TASK DIRECTIONS – Copy the data from the line containing "Task: Select the Design workspace" through the line containing "The width and height of the screenshot is (1235, 896).", swapping "chevron arrow" for "dropdown arrow" and leaving everything else as it is.

INPUT FOR THIS TASK –
········

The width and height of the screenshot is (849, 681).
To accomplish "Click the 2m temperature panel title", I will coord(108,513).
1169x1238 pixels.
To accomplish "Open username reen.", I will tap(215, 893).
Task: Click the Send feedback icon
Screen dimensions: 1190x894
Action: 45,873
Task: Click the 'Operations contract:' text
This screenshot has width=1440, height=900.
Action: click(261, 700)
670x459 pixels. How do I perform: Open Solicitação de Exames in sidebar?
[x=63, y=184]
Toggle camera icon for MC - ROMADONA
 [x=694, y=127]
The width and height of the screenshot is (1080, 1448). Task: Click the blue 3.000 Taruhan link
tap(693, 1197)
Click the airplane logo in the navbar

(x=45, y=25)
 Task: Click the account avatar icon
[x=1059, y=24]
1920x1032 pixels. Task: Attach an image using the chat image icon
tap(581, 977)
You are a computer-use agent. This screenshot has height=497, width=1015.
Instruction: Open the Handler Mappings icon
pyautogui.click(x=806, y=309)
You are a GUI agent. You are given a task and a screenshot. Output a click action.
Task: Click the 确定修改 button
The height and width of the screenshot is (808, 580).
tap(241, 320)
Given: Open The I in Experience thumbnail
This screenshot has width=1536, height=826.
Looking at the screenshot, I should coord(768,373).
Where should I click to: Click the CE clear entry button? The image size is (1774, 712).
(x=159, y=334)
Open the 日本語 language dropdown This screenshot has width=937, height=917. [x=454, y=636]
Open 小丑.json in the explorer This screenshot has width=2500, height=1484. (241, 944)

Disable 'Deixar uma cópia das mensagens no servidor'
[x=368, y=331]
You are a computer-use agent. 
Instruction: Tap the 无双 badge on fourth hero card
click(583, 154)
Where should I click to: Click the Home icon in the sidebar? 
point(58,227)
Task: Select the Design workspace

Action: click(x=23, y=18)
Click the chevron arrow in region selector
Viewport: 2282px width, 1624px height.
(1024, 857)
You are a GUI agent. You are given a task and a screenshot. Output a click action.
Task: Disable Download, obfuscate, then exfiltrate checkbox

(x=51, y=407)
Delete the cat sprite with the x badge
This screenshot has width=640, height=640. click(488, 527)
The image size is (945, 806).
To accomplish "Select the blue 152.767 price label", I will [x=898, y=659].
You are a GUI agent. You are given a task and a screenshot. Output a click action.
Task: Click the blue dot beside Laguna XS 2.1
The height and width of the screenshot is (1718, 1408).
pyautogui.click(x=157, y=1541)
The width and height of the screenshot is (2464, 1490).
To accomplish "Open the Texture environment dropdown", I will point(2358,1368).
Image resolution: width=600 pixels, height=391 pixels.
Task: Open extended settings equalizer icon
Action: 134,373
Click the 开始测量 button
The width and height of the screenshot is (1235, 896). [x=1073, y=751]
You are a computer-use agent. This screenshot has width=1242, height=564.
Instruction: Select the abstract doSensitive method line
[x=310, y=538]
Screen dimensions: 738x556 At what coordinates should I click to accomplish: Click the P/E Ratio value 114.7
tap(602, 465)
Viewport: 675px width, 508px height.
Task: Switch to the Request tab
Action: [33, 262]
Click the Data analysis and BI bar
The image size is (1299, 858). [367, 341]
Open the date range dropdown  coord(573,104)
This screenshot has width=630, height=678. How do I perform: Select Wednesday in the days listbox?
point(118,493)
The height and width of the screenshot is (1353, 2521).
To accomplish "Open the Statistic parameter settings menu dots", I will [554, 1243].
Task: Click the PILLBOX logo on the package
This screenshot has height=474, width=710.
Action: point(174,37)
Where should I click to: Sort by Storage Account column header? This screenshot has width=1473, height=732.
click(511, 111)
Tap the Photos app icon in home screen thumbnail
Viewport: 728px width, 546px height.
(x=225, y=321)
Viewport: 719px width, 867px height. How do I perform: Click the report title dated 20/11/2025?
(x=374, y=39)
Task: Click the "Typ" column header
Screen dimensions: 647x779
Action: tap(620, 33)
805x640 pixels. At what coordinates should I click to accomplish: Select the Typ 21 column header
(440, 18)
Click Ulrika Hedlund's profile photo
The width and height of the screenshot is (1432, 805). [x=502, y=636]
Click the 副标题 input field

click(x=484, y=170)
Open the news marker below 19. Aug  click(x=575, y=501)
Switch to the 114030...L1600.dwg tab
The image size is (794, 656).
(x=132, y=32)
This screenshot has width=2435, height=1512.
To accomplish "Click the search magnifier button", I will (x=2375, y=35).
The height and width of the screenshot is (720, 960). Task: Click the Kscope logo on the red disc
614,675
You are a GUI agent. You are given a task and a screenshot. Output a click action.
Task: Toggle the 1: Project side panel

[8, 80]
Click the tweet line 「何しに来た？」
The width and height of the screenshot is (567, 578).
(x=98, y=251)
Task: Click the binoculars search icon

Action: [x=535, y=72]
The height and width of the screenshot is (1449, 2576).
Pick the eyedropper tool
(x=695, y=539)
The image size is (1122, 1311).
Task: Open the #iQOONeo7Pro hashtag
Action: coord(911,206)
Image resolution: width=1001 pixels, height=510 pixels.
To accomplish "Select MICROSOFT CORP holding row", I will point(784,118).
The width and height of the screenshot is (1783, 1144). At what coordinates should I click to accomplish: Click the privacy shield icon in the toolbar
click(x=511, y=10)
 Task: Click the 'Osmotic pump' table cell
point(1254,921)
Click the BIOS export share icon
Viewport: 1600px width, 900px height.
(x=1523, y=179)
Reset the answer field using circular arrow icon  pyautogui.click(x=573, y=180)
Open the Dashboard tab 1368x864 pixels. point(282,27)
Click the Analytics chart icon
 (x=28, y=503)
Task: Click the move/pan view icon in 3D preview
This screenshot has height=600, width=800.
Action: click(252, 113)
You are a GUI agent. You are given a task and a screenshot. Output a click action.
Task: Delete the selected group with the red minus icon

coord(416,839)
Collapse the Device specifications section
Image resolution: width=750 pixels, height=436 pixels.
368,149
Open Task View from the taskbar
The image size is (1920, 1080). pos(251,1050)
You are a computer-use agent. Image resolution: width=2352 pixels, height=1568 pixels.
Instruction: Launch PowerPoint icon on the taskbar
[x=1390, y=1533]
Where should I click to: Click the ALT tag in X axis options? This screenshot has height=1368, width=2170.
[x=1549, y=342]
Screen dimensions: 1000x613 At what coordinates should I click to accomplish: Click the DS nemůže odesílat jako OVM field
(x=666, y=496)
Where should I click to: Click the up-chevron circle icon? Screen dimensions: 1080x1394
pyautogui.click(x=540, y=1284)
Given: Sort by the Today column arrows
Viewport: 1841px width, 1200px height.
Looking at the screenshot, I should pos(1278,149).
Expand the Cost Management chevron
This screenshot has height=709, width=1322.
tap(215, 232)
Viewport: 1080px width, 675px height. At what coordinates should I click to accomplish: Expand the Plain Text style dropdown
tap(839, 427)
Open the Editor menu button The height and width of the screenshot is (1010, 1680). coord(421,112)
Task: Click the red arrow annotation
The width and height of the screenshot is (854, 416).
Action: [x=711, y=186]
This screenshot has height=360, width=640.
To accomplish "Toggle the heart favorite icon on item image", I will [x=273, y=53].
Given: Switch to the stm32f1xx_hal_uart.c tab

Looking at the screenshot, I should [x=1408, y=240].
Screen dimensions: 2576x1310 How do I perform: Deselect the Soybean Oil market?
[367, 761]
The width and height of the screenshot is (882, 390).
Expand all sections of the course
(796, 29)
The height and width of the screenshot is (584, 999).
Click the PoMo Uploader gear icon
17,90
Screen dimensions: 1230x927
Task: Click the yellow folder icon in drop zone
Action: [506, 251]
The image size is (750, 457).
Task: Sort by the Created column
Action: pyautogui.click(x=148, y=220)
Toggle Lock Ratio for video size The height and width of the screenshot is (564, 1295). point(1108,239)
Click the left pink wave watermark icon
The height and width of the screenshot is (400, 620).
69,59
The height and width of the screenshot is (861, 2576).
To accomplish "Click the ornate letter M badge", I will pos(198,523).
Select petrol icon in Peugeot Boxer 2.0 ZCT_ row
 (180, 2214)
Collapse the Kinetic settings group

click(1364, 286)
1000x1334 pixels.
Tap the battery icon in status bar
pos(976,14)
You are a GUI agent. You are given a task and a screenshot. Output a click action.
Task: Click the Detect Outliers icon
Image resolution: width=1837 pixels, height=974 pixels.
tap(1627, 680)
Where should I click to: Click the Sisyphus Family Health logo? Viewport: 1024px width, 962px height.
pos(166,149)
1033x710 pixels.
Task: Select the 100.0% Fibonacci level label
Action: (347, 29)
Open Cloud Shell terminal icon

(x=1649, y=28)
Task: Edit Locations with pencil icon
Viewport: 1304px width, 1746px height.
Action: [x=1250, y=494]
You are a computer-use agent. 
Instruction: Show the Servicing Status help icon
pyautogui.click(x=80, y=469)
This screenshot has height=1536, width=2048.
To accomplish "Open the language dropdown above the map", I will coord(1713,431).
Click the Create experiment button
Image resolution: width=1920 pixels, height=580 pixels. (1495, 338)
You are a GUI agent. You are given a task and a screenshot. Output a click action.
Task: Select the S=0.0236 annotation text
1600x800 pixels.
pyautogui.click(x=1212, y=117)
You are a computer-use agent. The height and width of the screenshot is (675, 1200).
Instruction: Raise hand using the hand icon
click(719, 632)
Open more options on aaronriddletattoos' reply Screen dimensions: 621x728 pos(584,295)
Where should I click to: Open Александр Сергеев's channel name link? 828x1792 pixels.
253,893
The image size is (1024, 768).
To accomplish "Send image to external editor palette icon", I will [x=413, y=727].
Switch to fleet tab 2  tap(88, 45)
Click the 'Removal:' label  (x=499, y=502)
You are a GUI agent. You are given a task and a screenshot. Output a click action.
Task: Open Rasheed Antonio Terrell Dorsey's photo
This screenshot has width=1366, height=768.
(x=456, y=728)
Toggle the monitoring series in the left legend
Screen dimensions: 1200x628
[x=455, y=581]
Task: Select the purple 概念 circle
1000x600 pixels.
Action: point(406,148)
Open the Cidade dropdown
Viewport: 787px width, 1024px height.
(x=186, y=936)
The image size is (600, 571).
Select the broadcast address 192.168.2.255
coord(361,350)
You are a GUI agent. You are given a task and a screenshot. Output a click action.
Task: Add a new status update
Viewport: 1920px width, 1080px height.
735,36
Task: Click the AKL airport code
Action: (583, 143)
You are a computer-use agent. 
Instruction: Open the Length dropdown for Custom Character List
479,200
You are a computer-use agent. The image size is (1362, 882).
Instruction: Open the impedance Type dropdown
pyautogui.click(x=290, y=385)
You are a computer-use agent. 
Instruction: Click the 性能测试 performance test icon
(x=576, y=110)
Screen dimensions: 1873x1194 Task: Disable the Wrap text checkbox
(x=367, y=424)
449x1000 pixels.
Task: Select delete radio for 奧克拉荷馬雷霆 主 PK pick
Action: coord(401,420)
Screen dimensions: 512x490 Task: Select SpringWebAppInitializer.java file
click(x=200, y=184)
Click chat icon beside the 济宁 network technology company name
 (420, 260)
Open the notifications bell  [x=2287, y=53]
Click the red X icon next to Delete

········

TASK RESPONSE –
Task: Select the Design workspace

Action: click(x=23, y=18)
Click the dropdown arrow in region selector
Viewport: 2282px width, 1624px height.
(1024, 857)
You are a GUI agent. You are given a task and a screenshot. Output a click action.
Task: Disable Download, obfuscate, then exfiltrate checkbox

(x=51, y=407)
Delete the cat sprite with the x badge
This screenshot has width=640, height=640. click(488, 527)
The image size is (945, 806).
To accomplish "Select the blue 152.767 price label", I will [x=898, y=659].
You are a GUI agent. You are given a task and a screenshot. Output a click action.
Task: Click the blue dot beside Laguna XS 2.1
The height and width of the screenshot is (1718, 1408).
pyautogui.click(x=157, y=1541)
The width and height of the screenshot is (2464, 1490).
To accomplish "Open the Texture environment dropdown", I will point(2358,1368).
Image resolution: width=600 pixels, height=391 pixels.
Task: Open extended settings equalizer icon
Action: 134,373
Click the 开始测量 button
The width and height of the screenshot is (1235, 896). [x=1073, y=751]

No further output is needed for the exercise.